SUPPLIED DATA.
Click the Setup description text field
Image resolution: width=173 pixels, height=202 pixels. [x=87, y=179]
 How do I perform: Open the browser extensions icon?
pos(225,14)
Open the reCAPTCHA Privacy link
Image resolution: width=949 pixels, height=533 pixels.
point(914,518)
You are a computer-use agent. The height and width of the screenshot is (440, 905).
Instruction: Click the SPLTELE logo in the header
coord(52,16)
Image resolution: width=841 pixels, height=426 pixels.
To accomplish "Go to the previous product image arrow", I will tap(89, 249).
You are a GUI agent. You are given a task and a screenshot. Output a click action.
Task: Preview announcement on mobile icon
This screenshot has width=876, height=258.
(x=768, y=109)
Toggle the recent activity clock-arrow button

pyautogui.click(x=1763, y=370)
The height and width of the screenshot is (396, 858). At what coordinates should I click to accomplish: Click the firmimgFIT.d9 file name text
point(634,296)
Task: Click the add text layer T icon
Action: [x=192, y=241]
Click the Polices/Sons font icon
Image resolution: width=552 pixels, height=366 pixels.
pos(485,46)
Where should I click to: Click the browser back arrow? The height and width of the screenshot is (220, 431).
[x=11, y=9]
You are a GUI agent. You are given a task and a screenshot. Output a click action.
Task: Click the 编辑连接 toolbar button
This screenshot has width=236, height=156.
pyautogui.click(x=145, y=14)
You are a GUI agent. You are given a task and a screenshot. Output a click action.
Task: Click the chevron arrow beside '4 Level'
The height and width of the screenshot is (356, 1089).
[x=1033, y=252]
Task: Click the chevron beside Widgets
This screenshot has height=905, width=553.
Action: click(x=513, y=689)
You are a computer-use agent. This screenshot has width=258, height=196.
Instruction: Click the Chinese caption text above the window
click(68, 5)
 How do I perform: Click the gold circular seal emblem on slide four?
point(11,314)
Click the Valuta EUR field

EXERCISE REQUIREMENTS. Starting at the line containing "How do I perform: Click" and continuing through the end of the records, rewrite those lines with "gold" changed to "silver" and everything else kept the same.

THE COMPLETED TASK.
 How do I perform: Click the silver circular seal emblem on slide four?
point(11,314)
Click the Valuta EUR field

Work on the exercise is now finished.